Bush was AWOL

I’ve tried to make this point elsewhere, and I’ll try to make it again here.

I don’t care about anyone’s service 30 years ago. I could just as easily vote for a candidate who burned an American flag in Hanoi in 1969 as I could a guy who single-handedly strangled an entire Viet Cong village with his bare hands back then. It was a fucked up time, a fucked up war, and people did fucked up things in relation to it. They’re the ones who have to live with it, not me, a potential constituent.

But.

George Bush has made one of the central themes of his campaign one of trust. We can trust The President, he won’t lead us astray. He won’t lie to us. He is trustworthy and loyal to a fault.

And that’s the story here.

First off, the Boston Globe weighs in:

[i]On July 30, 1973, shortly before he moved from Houston to Cambridge, Bush signed a document that declared, ''It is my responsibility to locate and be assigned to another Reserve forces unit or mobilization augmentation position. If I fail to do so, I am subject to involuntary order to active duty for up to 24 months. . . " Under Guard regulations, Bush had 60 days to locate a new unit.
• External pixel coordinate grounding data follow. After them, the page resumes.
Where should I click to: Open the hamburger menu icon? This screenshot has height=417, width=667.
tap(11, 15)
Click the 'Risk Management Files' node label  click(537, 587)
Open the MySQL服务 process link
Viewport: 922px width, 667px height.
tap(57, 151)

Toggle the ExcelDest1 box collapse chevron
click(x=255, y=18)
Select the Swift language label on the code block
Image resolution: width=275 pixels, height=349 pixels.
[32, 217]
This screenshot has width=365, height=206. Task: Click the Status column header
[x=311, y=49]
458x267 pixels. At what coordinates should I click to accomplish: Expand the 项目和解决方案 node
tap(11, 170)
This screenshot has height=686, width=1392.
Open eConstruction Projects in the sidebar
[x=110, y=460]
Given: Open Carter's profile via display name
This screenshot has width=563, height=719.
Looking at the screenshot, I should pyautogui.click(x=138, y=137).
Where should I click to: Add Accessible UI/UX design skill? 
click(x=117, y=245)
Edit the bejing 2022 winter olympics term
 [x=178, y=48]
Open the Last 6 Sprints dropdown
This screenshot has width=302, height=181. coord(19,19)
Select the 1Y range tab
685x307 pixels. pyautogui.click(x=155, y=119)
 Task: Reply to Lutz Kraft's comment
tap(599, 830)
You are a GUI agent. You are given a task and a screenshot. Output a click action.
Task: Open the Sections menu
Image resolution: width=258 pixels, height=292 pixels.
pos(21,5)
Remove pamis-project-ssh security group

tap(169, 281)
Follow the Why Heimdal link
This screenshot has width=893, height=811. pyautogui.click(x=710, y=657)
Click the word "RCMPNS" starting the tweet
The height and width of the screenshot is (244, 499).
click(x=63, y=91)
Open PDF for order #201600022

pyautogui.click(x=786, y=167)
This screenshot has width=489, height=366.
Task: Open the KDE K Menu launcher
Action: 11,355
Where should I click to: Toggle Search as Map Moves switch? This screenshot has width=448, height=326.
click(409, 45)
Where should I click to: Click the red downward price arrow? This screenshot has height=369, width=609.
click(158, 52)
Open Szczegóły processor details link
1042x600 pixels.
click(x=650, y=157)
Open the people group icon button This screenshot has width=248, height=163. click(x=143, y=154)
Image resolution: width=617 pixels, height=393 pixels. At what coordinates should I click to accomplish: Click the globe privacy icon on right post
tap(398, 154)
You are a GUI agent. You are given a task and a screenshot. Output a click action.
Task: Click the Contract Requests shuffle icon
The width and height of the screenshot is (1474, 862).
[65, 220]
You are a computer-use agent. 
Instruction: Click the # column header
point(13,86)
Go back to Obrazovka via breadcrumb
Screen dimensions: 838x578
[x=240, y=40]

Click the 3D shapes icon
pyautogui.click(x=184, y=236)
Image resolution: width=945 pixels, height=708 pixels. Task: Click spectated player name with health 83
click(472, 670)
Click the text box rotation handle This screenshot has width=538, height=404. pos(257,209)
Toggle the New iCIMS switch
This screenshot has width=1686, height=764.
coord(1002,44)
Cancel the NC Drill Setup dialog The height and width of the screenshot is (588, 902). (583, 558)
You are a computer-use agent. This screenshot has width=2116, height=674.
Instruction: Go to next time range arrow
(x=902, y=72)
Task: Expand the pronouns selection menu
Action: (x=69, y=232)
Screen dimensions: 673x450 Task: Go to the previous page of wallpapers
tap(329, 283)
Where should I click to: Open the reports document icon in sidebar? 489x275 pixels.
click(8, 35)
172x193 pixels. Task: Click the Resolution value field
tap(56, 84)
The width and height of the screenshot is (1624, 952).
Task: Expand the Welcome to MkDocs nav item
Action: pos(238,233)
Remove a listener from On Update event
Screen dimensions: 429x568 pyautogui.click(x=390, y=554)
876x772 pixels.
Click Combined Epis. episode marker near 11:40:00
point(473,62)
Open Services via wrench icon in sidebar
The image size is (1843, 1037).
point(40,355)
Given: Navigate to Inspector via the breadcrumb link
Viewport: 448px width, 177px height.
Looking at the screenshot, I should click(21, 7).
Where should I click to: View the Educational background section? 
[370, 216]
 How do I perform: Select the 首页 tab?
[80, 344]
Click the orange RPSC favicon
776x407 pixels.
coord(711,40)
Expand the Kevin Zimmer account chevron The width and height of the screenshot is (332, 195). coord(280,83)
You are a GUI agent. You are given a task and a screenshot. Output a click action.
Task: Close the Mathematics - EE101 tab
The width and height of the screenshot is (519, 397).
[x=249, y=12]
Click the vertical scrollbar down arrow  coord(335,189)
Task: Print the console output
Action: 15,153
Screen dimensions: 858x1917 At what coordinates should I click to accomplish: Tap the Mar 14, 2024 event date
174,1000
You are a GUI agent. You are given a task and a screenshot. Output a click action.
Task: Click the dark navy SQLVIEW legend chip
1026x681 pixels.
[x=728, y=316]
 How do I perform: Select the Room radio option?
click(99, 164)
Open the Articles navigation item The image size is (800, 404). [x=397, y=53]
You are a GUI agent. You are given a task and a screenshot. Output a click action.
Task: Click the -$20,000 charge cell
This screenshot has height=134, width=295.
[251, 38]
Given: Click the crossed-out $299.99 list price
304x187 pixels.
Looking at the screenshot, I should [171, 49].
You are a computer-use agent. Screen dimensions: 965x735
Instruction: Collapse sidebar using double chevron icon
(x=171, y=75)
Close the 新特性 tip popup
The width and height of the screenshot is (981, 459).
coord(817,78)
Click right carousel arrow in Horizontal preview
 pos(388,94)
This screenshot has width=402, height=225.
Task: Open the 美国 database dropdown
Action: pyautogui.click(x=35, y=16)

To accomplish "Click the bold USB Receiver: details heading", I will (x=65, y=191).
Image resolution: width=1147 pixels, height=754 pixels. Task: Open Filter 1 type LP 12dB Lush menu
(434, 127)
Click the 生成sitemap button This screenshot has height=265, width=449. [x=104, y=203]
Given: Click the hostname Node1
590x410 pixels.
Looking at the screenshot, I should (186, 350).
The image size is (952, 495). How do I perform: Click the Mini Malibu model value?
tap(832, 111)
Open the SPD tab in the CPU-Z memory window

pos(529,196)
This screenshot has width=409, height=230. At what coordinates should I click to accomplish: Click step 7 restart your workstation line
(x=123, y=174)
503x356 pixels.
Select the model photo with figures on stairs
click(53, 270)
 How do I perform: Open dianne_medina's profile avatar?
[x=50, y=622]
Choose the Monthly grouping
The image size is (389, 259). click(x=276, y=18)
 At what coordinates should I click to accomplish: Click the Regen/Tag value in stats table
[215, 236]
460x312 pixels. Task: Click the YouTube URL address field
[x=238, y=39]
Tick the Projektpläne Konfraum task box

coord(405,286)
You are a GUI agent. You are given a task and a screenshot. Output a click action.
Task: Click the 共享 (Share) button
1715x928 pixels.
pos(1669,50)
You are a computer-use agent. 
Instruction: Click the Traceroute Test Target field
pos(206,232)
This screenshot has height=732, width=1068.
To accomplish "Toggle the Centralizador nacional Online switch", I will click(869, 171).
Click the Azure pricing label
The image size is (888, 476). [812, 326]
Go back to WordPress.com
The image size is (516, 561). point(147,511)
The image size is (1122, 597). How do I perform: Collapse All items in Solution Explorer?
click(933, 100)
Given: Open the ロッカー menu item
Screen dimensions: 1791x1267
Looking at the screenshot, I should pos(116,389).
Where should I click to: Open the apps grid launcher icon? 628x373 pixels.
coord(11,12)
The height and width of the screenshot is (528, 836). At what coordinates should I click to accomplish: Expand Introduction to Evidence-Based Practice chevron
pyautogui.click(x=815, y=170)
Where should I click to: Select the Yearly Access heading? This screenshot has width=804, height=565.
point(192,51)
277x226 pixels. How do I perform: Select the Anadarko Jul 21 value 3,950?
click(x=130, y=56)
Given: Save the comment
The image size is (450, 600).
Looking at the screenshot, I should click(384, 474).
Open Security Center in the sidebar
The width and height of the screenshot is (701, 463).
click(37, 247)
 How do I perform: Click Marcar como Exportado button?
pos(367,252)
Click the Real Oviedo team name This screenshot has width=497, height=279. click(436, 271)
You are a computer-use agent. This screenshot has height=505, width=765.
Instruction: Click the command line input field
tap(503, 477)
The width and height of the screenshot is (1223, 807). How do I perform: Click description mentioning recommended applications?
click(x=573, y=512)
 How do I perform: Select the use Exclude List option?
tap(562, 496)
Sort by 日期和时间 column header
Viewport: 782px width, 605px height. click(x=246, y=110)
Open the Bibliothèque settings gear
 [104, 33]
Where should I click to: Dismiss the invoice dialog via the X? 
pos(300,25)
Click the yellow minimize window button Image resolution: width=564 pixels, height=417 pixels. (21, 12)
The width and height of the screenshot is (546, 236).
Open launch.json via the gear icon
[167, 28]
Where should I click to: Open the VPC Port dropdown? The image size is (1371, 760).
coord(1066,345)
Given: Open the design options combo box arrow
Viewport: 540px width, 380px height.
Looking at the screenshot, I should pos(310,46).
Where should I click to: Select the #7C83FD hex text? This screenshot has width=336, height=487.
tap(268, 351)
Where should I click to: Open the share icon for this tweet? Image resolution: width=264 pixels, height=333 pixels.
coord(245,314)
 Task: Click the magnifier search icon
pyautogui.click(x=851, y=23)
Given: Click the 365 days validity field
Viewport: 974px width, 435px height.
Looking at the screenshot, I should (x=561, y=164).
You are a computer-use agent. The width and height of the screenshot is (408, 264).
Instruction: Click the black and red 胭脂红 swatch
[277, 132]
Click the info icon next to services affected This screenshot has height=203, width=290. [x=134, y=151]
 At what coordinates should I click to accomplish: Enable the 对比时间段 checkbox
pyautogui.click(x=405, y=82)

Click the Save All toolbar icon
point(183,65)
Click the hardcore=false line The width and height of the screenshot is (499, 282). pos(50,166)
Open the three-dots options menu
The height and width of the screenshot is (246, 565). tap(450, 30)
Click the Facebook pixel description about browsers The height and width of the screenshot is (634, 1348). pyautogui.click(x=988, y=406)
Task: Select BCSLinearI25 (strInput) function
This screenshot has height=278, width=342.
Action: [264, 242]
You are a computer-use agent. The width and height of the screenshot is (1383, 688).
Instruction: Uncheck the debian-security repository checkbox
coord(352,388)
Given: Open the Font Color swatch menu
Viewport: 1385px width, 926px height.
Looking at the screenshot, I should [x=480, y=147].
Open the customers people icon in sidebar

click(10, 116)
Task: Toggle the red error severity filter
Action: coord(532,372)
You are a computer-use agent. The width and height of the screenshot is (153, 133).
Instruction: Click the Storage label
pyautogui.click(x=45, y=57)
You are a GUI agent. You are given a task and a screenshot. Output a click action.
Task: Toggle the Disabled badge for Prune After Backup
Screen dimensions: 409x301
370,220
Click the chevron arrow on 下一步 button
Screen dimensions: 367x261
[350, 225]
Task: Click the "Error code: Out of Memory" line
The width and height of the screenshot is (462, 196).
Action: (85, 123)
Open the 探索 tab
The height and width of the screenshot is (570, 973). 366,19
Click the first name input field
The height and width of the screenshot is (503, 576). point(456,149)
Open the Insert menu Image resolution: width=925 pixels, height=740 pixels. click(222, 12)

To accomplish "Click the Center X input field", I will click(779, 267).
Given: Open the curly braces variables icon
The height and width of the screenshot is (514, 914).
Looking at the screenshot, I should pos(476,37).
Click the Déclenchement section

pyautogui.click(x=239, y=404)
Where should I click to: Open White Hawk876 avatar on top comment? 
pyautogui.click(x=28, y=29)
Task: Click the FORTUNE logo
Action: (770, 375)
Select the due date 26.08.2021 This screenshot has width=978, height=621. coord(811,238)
But Bush never signed up with a Boston-area unit. In 1999, Bush spokesman Dan Bartlett told the Washington Post that Bush finished his six-year commitment at a Boston area Air Force Reserve unit after he left Houston. Not so, Bartlett now concedes. ''I must have misspoke," Bartlett, who is now the White House communications director, said in a recent interview.[/i]

“Misspoke” in this context meaning “we lied about it.” In fact, all those times when The President or Bartlett or McClellan or Fleischer pounded the meme that the president had fulfilled his requirement? Yeah, that was a lie. Period.

Now I’ve also seen it expressed that hey, the guy got an honorable discharge, so whatever. Maybe he did shirk his full commitment, but so did lots of other guard members back then.

Again, that’s all true. But here’s the thing. The President hasn’t just said “I served in the guard for many years, and I was honorably discharged.” What he’s said was that he “fulfilled his requirement” to the guard and “served his country honorably” in the guard and “served his full commitment to the guard”. Those things are false, and the US News & World Report article and the Boston Globe article (none of which are based in any way, shape, or form on questionable documentation) make it clear that Bush has lied about this repeatedly during the past 4 years.

This wasn’t 30 years ago that I’m talking about. I’m talking about lies repeated as recently as the Republican Convention 2 weeks ago. I’m talking about a pattern of telling half-truths and outright falsehoods. Period.

Can’t you point to thinks like the aborted hunt for Osama Bin Laden and the awful post-handling of the war in Iraq for a pattern of half-truths and outright falsehoods? It’s pretty pointless to go back 30 years when you have them right there from this year.

Unless I’m in a time warp, The President’s vigorous, yet untruthful defense of his military service has taken place fairly recently. Again, like within the past two weeks.